(Stored data entries)
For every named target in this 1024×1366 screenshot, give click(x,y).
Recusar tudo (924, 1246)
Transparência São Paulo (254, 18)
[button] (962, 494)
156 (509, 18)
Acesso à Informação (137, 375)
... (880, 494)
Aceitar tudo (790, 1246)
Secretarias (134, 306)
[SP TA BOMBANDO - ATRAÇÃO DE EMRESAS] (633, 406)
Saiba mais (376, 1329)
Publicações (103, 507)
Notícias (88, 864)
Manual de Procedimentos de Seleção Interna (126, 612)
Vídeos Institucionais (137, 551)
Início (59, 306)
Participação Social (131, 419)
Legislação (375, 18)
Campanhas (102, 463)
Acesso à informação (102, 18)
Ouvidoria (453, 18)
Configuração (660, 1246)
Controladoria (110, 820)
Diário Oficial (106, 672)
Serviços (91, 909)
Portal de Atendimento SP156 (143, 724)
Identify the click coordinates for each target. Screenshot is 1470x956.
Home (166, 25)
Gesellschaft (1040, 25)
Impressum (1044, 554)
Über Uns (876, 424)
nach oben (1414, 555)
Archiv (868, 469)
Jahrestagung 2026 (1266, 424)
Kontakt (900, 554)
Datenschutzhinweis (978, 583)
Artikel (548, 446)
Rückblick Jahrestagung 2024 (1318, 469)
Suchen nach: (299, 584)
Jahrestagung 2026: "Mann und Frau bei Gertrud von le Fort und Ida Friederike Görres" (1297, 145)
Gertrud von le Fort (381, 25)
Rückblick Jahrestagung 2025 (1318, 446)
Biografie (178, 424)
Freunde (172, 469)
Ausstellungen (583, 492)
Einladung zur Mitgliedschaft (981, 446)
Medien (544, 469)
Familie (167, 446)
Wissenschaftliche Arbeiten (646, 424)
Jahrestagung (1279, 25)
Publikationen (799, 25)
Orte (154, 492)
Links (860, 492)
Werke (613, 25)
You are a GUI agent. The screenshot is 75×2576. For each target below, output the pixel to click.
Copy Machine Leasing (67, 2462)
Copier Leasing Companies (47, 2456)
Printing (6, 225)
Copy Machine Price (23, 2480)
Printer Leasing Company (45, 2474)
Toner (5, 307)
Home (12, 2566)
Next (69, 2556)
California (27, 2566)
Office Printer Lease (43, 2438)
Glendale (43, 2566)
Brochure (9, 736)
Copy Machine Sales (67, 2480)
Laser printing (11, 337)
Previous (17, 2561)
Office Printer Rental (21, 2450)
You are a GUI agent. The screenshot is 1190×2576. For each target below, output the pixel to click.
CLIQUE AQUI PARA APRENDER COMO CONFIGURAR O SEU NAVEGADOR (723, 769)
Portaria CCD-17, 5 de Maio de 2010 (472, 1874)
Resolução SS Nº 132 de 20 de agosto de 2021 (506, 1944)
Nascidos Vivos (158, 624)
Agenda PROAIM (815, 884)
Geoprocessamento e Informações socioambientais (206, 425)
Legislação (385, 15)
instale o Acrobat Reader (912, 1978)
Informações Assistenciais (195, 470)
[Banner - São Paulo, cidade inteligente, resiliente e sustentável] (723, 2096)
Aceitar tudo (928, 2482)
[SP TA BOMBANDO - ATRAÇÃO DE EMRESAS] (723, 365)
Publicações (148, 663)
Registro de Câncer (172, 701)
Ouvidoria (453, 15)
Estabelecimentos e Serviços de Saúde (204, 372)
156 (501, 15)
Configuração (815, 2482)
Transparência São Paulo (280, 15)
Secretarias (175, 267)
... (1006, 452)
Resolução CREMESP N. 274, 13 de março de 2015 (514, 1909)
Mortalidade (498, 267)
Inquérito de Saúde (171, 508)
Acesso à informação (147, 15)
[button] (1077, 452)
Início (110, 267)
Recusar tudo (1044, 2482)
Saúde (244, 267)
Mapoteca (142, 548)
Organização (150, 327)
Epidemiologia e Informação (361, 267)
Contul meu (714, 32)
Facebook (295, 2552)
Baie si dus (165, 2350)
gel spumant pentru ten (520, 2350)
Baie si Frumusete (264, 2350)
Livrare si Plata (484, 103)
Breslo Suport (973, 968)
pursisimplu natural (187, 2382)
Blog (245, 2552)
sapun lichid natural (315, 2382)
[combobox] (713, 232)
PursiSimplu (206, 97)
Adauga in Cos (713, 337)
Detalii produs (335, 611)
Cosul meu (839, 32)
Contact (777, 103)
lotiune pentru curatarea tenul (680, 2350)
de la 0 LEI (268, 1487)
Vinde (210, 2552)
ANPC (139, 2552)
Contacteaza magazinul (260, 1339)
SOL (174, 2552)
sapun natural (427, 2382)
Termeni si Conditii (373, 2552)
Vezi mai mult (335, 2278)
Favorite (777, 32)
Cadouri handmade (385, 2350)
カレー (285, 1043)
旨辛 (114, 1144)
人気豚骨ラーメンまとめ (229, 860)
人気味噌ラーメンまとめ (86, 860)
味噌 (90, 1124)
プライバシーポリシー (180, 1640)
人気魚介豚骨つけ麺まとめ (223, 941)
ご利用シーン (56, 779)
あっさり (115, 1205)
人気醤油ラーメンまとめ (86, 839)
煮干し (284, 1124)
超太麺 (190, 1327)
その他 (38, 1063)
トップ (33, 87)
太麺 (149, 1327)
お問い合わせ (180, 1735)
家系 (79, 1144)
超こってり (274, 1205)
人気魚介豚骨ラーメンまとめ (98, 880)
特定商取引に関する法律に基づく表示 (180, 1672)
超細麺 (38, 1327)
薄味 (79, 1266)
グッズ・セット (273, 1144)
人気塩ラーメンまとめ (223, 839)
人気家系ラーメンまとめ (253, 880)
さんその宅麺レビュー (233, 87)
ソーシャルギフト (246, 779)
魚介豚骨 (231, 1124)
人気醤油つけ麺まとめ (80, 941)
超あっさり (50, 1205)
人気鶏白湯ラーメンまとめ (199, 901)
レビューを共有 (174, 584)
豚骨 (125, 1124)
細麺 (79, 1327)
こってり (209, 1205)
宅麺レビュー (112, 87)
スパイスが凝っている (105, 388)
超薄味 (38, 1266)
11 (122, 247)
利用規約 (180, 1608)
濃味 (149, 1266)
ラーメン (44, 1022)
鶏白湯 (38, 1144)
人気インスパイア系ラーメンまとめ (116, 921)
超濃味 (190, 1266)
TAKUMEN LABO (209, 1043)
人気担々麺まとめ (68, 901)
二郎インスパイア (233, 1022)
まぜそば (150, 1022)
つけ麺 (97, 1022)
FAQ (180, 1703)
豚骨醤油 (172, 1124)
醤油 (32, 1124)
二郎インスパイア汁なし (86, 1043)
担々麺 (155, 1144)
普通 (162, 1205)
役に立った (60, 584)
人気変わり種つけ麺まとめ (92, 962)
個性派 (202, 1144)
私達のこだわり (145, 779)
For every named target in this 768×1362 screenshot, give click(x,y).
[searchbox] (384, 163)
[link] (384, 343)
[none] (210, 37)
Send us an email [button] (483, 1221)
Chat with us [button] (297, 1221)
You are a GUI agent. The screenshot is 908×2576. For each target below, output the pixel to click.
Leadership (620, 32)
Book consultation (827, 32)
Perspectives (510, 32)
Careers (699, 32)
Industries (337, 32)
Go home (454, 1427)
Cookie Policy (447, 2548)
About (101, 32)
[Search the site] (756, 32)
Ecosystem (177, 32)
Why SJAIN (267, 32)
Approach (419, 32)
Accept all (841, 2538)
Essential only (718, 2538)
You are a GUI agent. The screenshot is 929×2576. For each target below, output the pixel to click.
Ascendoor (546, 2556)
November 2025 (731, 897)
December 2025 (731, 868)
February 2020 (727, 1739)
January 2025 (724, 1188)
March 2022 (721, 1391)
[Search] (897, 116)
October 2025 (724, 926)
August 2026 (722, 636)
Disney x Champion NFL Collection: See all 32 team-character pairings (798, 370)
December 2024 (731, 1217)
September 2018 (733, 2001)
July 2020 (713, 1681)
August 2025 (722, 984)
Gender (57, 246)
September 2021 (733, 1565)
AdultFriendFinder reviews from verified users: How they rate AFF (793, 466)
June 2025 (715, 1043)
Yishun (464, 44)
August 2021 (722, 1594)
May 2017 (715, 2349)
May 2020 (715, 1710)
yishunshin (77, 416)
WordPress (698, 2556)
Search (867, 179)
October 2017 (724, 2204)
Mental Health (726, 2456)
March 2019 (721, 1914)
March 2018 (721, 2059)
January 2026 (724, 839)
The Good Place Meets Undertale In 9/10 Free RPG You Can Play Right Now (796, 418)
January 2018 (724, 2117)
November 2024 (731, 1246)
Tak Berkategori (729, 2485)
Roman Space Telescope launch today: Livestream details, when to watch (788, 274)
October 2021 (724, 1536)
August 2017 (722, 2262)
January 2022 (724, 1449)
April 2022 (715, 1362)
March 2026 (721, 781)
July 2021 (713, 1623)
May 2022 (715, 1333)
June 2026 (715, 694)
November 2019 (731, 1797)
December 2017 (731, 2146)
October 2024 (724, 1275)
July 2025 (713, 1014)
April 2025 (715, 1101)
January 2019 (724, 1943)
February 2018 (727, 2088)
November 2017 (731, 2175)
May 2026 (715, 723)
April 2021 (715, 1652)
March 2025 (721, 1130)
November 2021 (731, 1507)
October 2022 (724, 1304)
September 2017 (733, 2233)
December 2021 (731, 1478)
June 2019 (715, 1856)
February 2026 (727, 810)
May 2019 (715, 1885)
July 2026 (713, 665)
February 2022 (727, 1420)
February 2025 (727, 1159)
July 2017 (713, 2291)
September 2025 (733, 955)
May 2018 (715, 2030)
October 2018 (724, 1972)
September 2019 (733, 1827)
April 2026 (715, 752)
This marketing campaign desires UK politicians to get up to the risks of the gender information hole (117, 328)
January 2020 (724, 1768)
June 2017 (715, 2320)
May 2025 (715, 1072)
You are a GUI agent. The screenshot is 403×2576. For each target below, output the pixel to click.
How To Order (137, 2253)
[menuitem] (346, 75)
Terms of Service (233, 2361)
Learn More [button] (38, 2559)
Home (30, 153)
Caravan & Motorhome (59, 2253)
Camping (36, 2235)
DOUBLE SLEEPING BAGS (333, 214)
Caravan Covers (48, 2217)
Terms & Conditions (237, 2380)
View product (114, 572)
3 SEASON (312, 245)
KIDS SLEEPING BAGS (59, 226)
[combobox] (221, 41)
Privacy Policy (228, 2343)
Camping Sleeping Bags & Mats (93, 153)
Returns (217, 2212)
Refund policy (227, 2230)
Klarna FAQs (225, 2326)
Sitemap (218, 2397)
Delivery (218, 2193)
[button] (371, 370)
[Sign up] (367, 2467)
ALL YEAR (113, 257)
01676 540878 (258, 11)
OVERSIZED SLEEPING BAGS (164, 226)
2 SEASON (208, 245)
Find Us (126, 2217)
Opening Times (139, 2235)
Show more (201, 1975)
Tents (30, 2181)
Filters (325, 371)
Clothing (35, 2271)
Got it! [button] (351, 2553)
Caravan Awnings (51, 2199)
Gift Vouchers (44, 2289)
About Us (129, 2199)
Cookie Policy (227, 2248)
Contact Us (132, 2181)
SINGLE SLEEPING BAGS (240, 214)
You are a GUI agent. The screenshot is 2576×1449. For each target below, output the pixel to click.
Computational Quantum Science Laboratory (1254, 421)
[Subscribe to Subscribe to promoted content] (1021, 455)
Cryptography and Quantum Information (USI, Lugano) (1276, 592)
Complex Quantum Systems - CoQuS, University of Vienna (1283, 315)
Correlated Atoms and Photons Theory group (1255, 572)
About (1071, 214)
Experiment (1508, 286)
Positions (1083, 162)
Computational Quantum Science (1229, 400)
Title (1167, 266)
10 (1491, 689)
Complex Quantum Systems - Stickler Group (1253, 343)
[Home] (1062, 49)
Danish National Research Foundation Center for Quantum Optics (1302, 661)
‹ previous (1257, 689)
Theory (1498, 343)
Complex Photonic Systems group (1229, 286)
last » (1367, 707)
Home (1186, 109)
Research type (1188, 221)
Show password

[Work to complete]: The answer must consist of each line from the entries that contains the string "Camping".

[Solution for this exercise]:
Camping (36, 2235)
Camping Sleeping Bags & Mats (93, 153)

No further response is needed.